え~、何この人……。自身の孫に死ねと言ってんだけど。
なんだろう、この田舎特有の都会人に無理矢理メンタルを鍛える的なドラマ的な雑なやり方。ガチで運痴で泳げない俺は冗談抜きで死ぬ可能性ゼロじゃないんだが。
戸惑っているとひと思いに笑いを終えたじいちゃんが話を続ける。
「海ん中は目ばつぶっとけば真っ黒。開けても濁ってちゃんと見れん。そんでもって水ン音。息苦しくなって「死ぬ!」と思って暴れる。海で溺れればそがんなんのは当り前さーな」
経験からなのか、具体的に溺れ死にかけたことを言ってくるじいちゃんはこちらへと視線を向けて不敵に言うのだ。
「ばってん、それだけじゃなかとよ。死ん思うだけじゃなくて他んことも頭ん中に出てくっど」
「それって走馬燈じゃあ……」
かもしれんな、とそれだけ言うと先に食べ終わって立ち上がる。「じゃあ、あとば片しとけ」とだけ自分の器を調理場へと下げては仕事なのだろう、じいちゃんは出掛けて行った。
残された俺はふぅーと息を吐いて、ラーメンを啜る。
海の下りは意味が分からないが、というか海に入るつもりは一切ない。
だけど、『逃げてもいい』か……。
それ少し予想外な言葉だった。俺がこっちに来た以上は父さんだけの事情だけじゃなく、俺の事情も知られているだろうと思ったが、……離島の田舎の爺だから「根性足らん」とか一喝して根性叩き直してやる、みたいなことをされたらどうしようと思っていたが……。その心配は皆無だった。

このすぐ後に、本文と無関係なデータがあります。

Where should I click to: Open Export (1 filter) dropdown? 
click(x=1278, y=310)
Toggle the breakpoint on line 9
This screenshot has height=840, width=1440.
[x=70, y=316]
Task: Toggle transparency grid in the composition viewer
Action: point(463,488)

いや、今の『海で溺れろ』がある意味そういうやつだったかもしれない。
じいちゃん、厳しい面で圧のある声で言葉は雑な風格の怖さのあるじいちゃんだか、根本は優しい人のようだ。むしろ手の速い所がある杉田の方がよっぽど怖いくらいだ。
そういえば杉田は今までの友達にはなかったタイプだ。不良タイプのオタクといえばいいのか。……なんだそれ? 漫画に時々出てくる隠れオタか。
じいちゃんにしろ、杉田にしろ、怖い雰囲気の人間とこれまで付き合ったことがなかったけど、人の付き合いはしてみるもんだな。ソイツの意外な一面が見れたりする。
などと思っているうちにラーメンを食べ終える。先にじいちゃんの分の食器も合わせて俺が洗う。